Whose Brain Would You Pick If You Had the Chance?

Every week we ask the Confabulators to answer a question that will enlighten or illuminate the darker corners of their brains. We force them to think about things they might not otherwise and sometimes we get some really interesting answers. This week’s question is one that usually comes up over drinks or late in the evening at a party where a group of writers are hanging out. Read on for some insights.

Kevin Wohler

I nearly freeze up at the idea of getting advice from any of my writing idols. I like the idea of poking through someone’s brain for insights without the vulnerability of asking them to read my work. It’s the stalker in me, I suppose. While I would love to pick the brains of Stephen King or Ray Bradbury, I feel that I’ve done that to some extent, by reading their books (On Writing and Zen in The Art of Writing, respectively). But I would love to have access to the part of their brains where they keep story ideas so I could steal them.

Sara Lundberg:

Am I allowed to choose a fellow Confabulator? I’d have to pick R.L. Naquin for this one. Just give me five minutes in her brain, and I’d be set life with story ideas. I’d love to see the world from her perspective. She tells us it’s a scary place in there, and that we might not survive a minute, let alone five. Besides, if I am totally honest, I do plan on picking her brain quite thoroughly once I’m ready to query a novel; her success has been an inspiration to all of us!

Jack Campbell, Jr.:

Ray Bradbury. His book Zen in the Art of Writing was a huge influence on my love of writing. He is perhaps my favorite author, and is one of the living legends of letters. The guy is 91 and has been writing since age 12. I can only imagine the value of his insight.

Larry Jenkins:

I’d like to spend about a day hanging out with Christopher Moore.  I want to know if he is as goofy in person as he seems in his writing.  Is he funny in real life, or is he just an asshole?  There’s a fine line, and I’d like to know how well he walks it.  I’d also be curious to see if he’s as OCD about his writing process as other authors appear to be.

Jason Arnett:

I think I’d want to have a storyteller’s dinner party and invite the authors who have influenced me the most, who have affected me the most and then just listen to the conversation. Absorbing by osmosis their genius, their points of view and observe their interactions and reactions to one another. If I had to pick one person at the party to talk storytelling with, it might be China Mieville.

Ted Boone:

John Scalzi. He’s prolific, his stories are clever and funny and exciting, and he seems to know everyone that’s anyone in the industry.

Muriel Green:

I would love to hang out with Ursula K. LeGuinn. She has a chapter in How to Become a Famous Writer Before You’re Dead that stands head and shoulders above other ‘how to write’ articles I’ve read.

R.L. Naquin:

Piers Anthony. He’s prolific, helpful to writers, engages with his fans, and yet is a grumpy old ogre who lives deep in the woods on a private tree farm in Florida. He’s a strange mixture. I’d love to find out what he’s really like.

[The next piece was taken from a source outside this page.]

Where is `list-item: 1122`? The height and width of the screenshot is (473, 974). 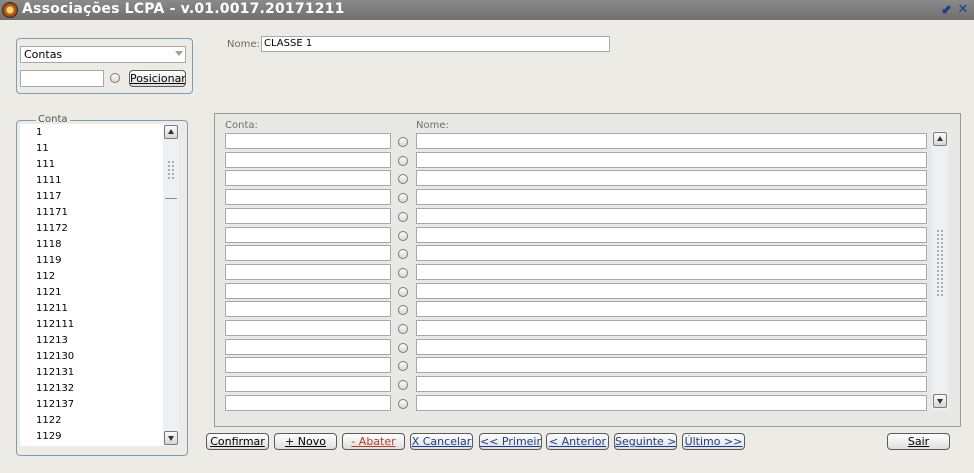
list-item: 1122 is located at coordinates (48, 420).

Cafe Management is run by the administration of The Confabulator Cafe. We keep things running smoothly, post stories by guest authors, and manage other boring back-end tasks.

3 Comments

  • R.L. Naquin says:

    Sara, that was really sweet. You’re welcome in here any time. It’s crowded, but I’ll kick somebody out to make room for you.

  • Ted Boone says:

    Sara picks Rachels’ brain instead of mine?!? That’s it, you’re off my Christmas card list, missy!

  • Haha, thanks Rachel! I’ll save up some vacation time :P And Ted, I got to pick your brain for, what, five years? Anyways, we could only choose one author. Who’s to say you weren’t a close second? :) I’d say all of my fellow Confabulators are tied for an extremely close second place. It’s so awesome to have the Cafe so I get the chance to see inside all of your brains!